Read The Nine Tailors Page 8


  ‘That’s a point,’ said the chief constable. ‘I may say it had already occurred to us. But he must have taken the poison in something.’

  ‘Well, I only say, bear that in mind – that, and the foolishness of the murder, if it was done the way the jury brought it in. But now about this lead-foil capsule. I can tell you something about that. I didn’t intrude myself at the inquest, because I hadn’t got the facts, but I’ve got them now and here they are. You know, gentlemen, it stands to reason, if a capsule was taken off a bottle that day in the study, there must have been a bottle belonging to it. And where is it? It’s got to be somewhere. A bottle’s a bottle, when all’s said and done.

  ‘Now, gentlemen, Mr Whipley dealt with my employers, Plummett & Rose, for over fifty years. It’s an old-established firm. And that capsule was put out by a firm of French shippers who went into liquidation in 1900; Prelatier & Cie was their name, and we were their agents in this country. Now, that capsule came off a bottle of Noyeau sent out by them – you can see the last two letters of the word on the stamp – and we delivered a bottle of Prelatier’s Noyeau to Mr Whipley, with some other samples of liqueur, on June 14, 1893.’

  ‘Noyeau?’ said the coroner, with interest.

  ‘I see that means something to you, doctor,’ said Mr Egg.

  ‘It does, indeed,’ said the coroner. ‘Noyeau is a liqueur flavoured with oil of bitter almonds, or peach-stones – correct me if I’m wrong, Mr Egg – and contains, therefore, a small proportion of hydrocyanic acid.’

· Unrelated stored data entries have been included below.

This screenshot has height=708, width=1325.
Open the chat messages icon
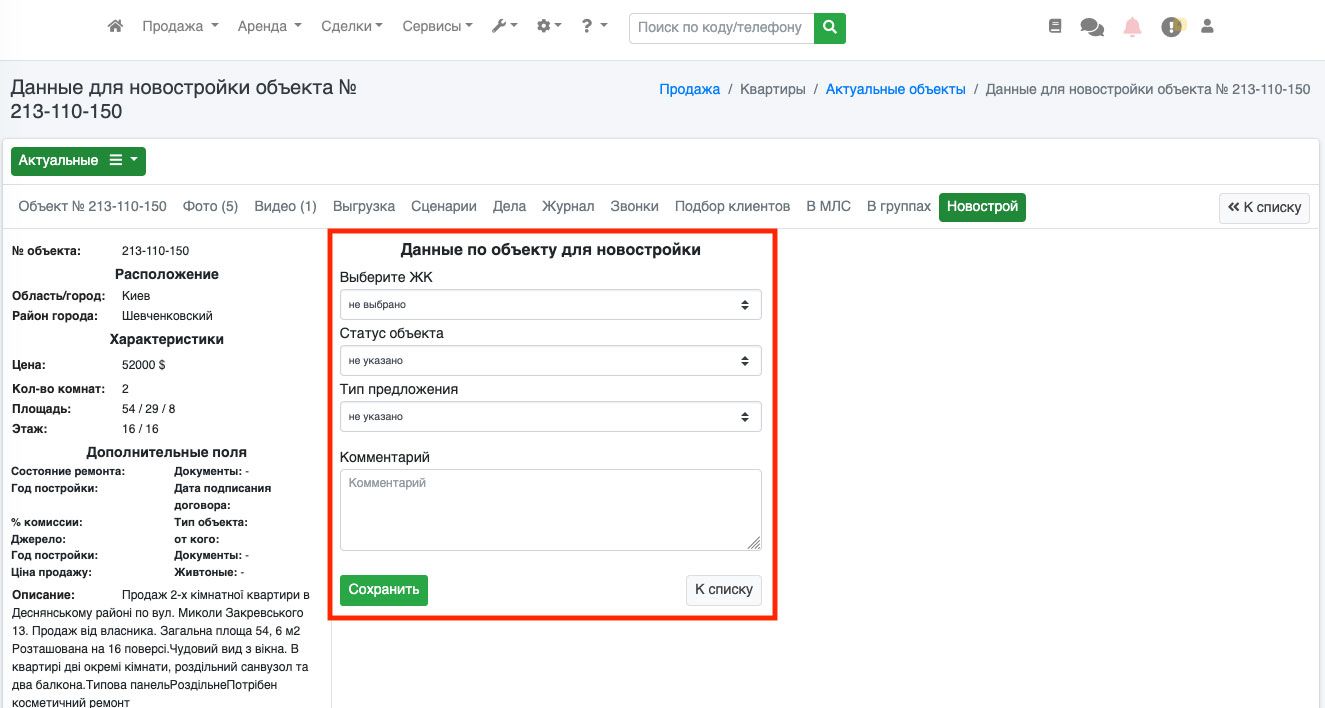pos(1092,27)
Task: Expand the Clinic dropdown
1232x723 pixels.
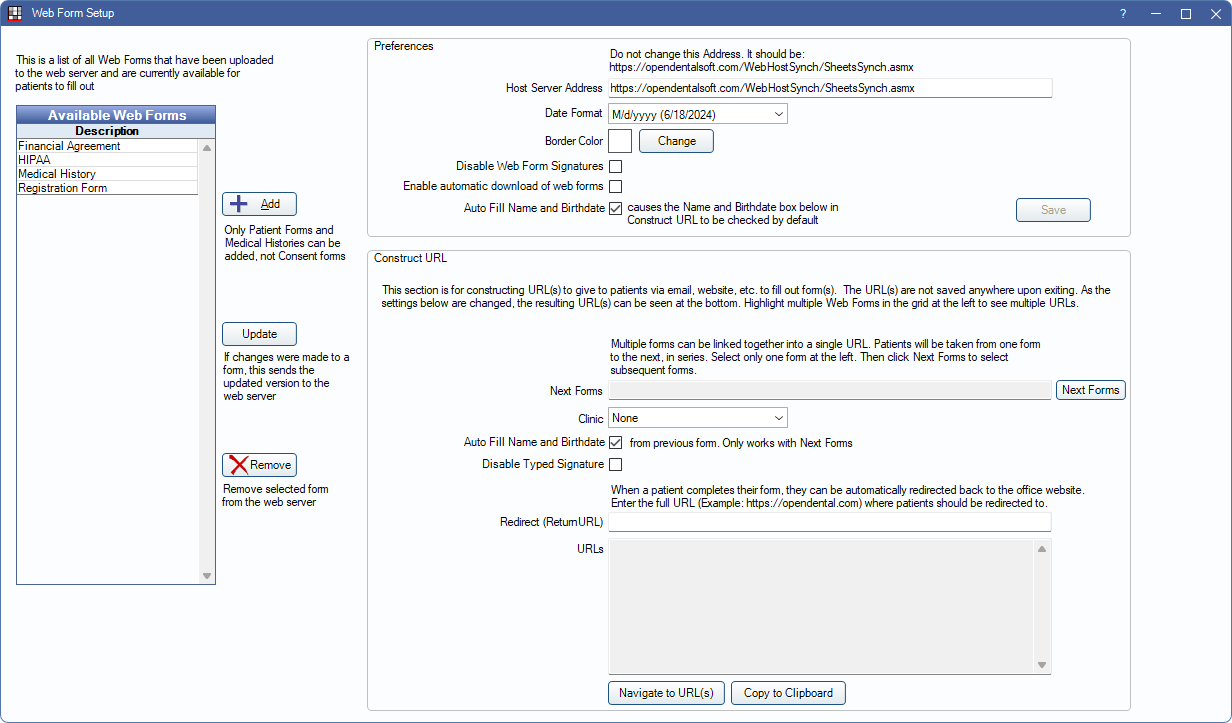Action: (698, 418)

  ‘That’s it,’ said Monty. ‘Of course, in the ordinary way, there isn’t enough of it to hurt anybody in a single glassful, or even two. But if you let a bottle stand long enough, the oil will rise to the top, and the first glass out of an old bottle of Noyeau has been known to cause death. I know that, because I read it in a book called Foods and Poisons, published a few years ago by Freeman & Toplady.’

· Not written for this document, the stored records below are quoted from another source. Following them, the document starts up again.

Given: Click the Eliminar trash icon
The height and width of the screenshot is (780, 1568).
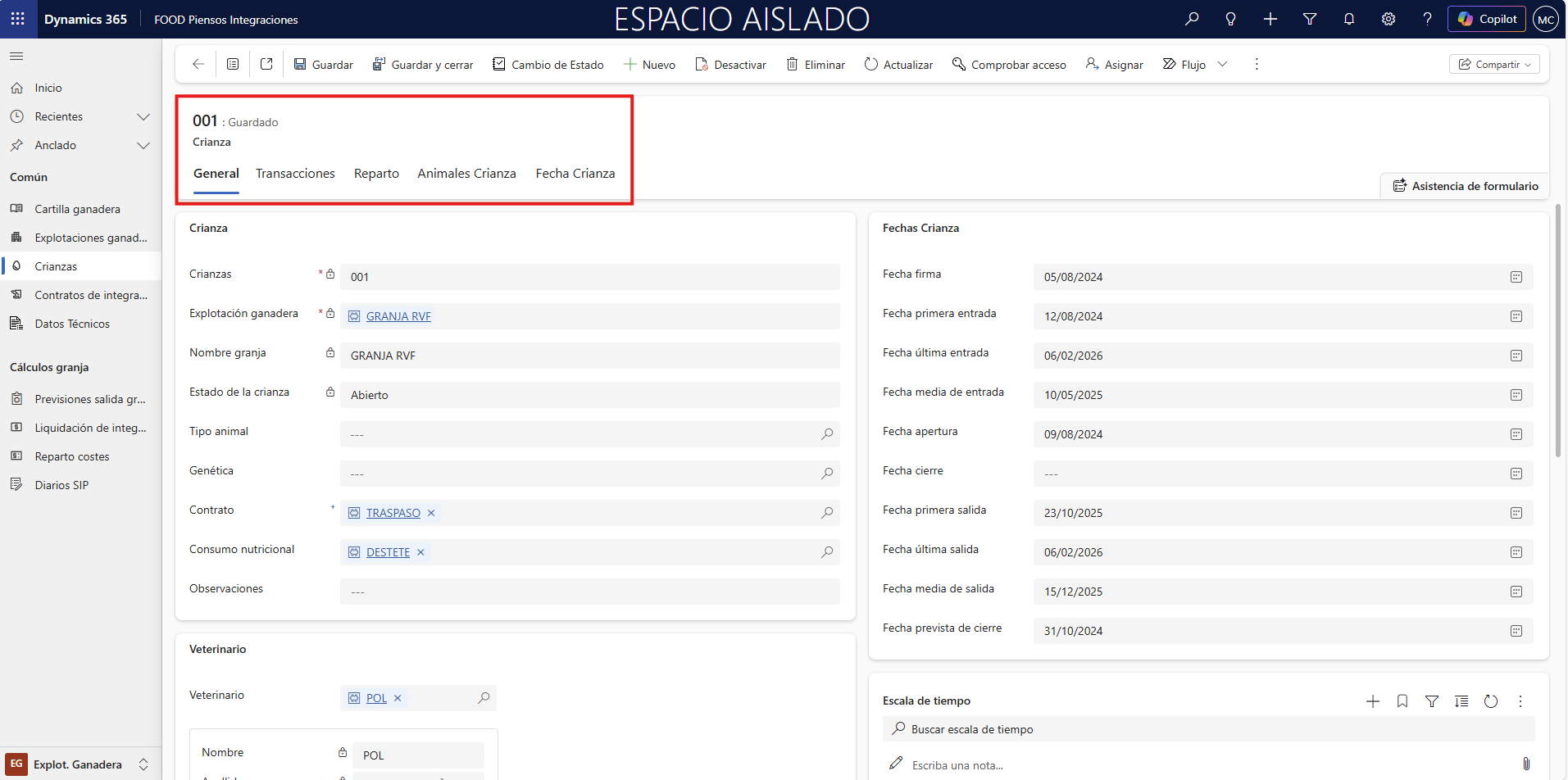Looking at the screenshot, I should click(792, 65).
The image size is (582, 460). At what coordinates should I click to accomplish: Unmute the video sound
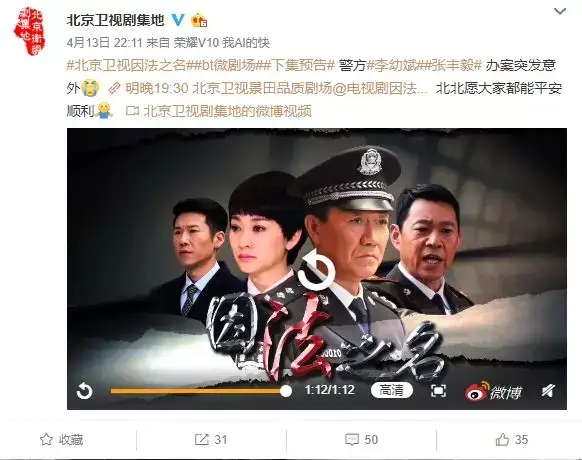pyautogui.click(x=548, y=391)
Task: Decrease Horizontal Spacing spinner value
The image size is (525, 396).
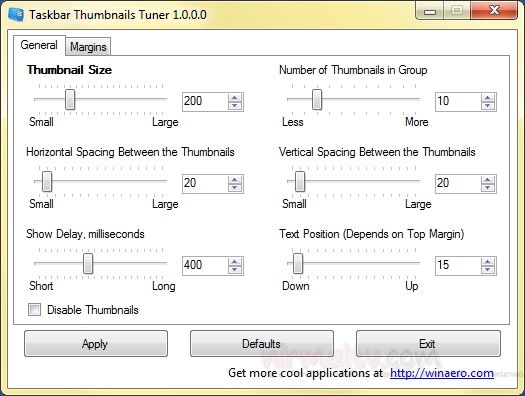Action: pos(234,188)
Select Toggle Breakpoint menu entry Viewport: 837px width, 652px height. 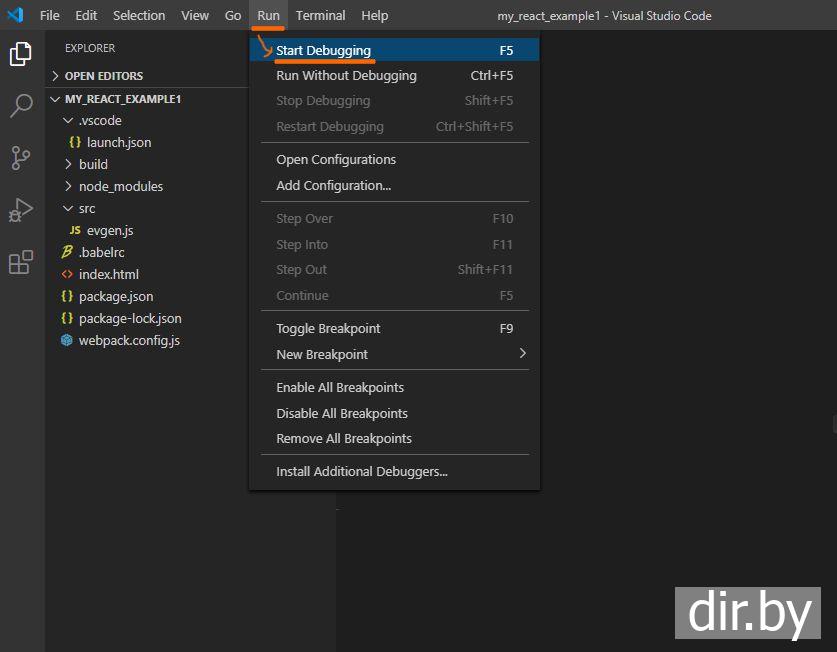pyautogui.click(x=328, y=328)
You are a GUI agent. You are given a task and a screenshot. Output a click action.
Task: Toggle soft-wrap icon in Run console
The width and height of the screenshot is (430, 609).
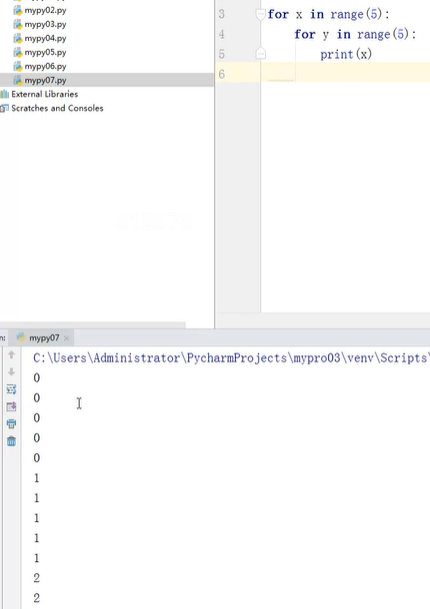click(x=11, y=389)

  ‘Cedric Whipley’s firm,’ said the inspector.

  ‘Exactly so,’ said Monty.

  ‘What, precisely, are you suggesting, Mr Egg?’ inquired the chief constable.

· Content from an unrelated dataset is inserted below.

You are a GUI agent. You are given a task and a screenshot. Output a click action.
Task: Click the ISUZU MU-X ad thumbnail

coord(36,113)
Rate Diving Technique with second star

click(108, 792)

  ‘Not murder, sir,’ said Monty. ‘No, not that – though I suppose it might have come to that, in a way. I’m suggesting that after Mr Raymond had left the study, the old gentleman got fidgety and restless, the way one does when one’s been through a bit of an upset. I think he started to drink up his cold coffee, and then wanted a spot of liqueur to take with it.

  ‘He goes to the cabinet – doesn’t seem to fancy anything, roots about, and comes upon this old bottle of Noyeau that’s been standing unopened for the last forty years. He takes it out, removes the capsule and throws it into the fire and draws a cork with his corkscrew, as I’ve seen him do many a time. Then he pours off the first glass, not thinking about the danger, drinks it off as he’s sitting in his chair and dies without hardly having time to call out.’

  ‘That’s very ingenious,’ said the chief constable. ‘But what became of the bottle and the corkscrew? And how do you account for the crème de menthe in the glass?’

  ‘Ah!’ said Monty, ‘there you are. Somebody saw to that, and it wasn’t Mr Raymond, because it would have been all to his advantage to leave things as they were. But suppose, round about half-past eleven, when Mrs Minchin was tidying her room and the other servants were in bed, another party had gone into the study and seen Mr Whipley lying dead, with the bottle of Noyeau beside him, and had guessed what had happened.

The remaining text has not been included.